I’m sorry I’ve been ignoring you for a while, but I’m ready to reconnect. I’m sorry I used to hate you, I didn’t really! When we first met I was asked, “Blue or Pink”—I didn’t pick blue because I liked it more than you, I picked it because even at four years old, I could notice an invisible script was in place. This script associated Pink with femininity, something that was not praised or valued. I thought I was following the right script where the right answer was distancing myself from you. Distancing myself from things that are soft, delicate, pretty, gentle.
I wanted to be on the right side. I thought liking blue afforded me some sort of protection. The choice was “Beauty or Brains”. I couldn’t be both, as if one was so shallow, empty, ditzy, illogical, and the other was supposed to be… the right answer? It was hard to reconcile the images and characters living on my screen. They constantly spoke in dichotomies, extremes; one or the other, never both. I felt limited before I even knew the choices. Before I even understood the effect that this hypergendering had on me, I was already trying to appease the dominant group of masculinity by seeking approval and validation from phrases like “I’m not like other girls”.
Pink, I’m sorry it’s taken me this long. I didn’t realize I had a choice. I didn’t realize that all this confusion and internalized feelings came from a bigger issue that is the hatred of all that is feminine. It’s weak, it’s powerless, it’s frilly, it’s silly, it’s big heavy bags of all this internalized misogyny projected onto a small girl who has to drag them with her until she realizes that she doesn’t have to be ashamed of femininity. Pink, if I’m carrying around these heavy bags of internalized misogyny, they’re going to be bright pink pleather.

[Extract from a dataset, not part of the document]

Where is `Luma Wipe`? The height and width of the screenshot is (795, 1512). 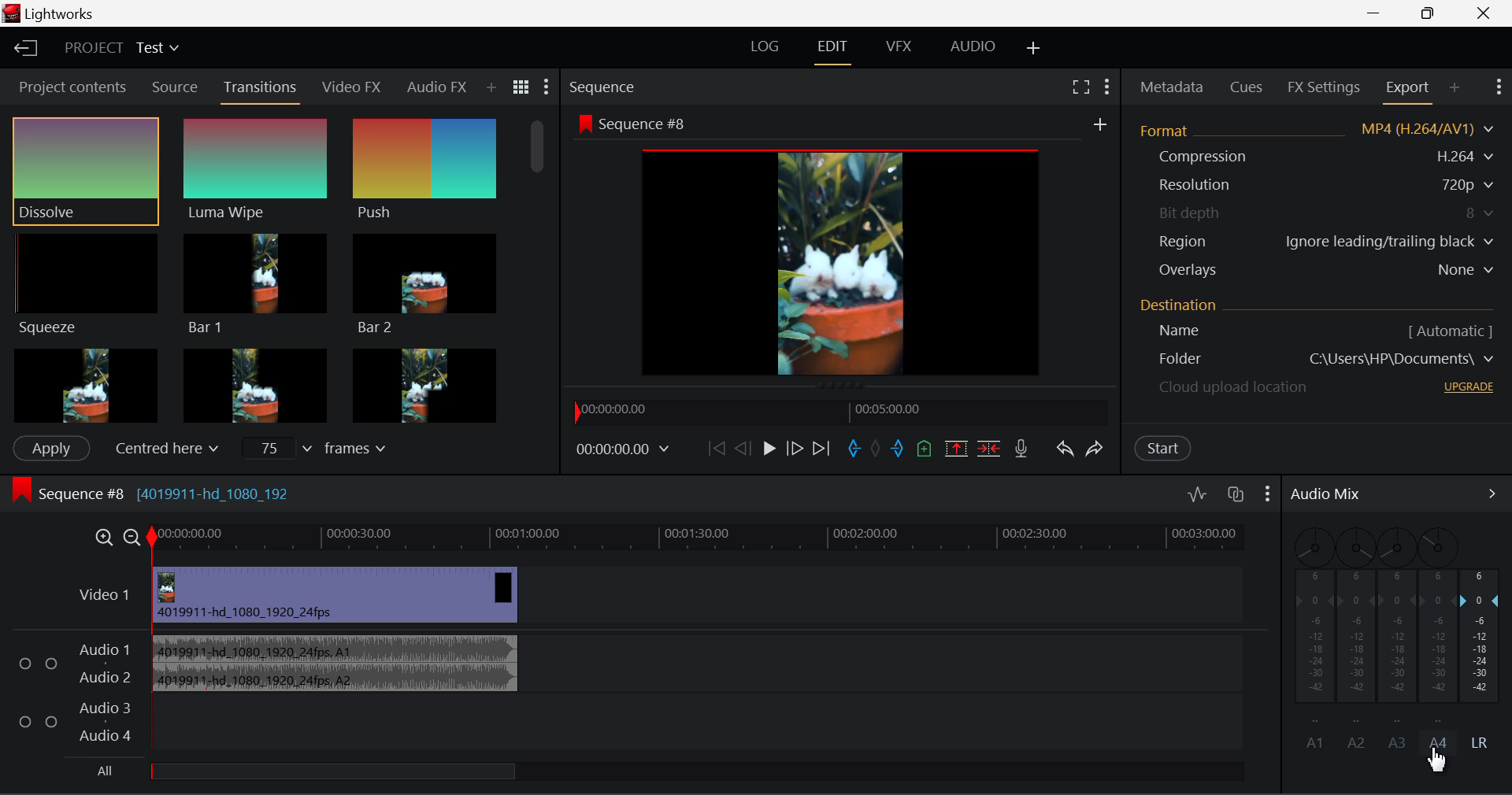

Pink is the colour that I will delight in. For too long I’ve been complicit in devaluing femininity, because I thought it made me better than “other girls”. What other girls? Why did we feel like we had to knock down our sisters instead of uplifting them? We were all on the same team. Pink, I missed out! I missed out on freely loving beautiful pink dresses, sparkly feather pink pens, soft shades of pink on my shoes. I thought my identity was wrapped up in inanimate objects that were designated as stupid and superficial.

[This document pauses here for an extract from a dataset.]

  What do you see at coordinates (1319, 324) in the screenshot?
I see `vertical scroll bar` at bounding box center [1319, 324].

Pink, objects are objects, dresses are dresses, and you are only a colour—not a girl or boy colour. It’s just a colour. A colour that historically symbolized femininity in its extreme form. I’m not going to be ashamed to wear you anymore. I’m not going to think my value and identity comes from a colour, but I will delight in wearing you as a silent reminder that femininity need not be devalued anymore.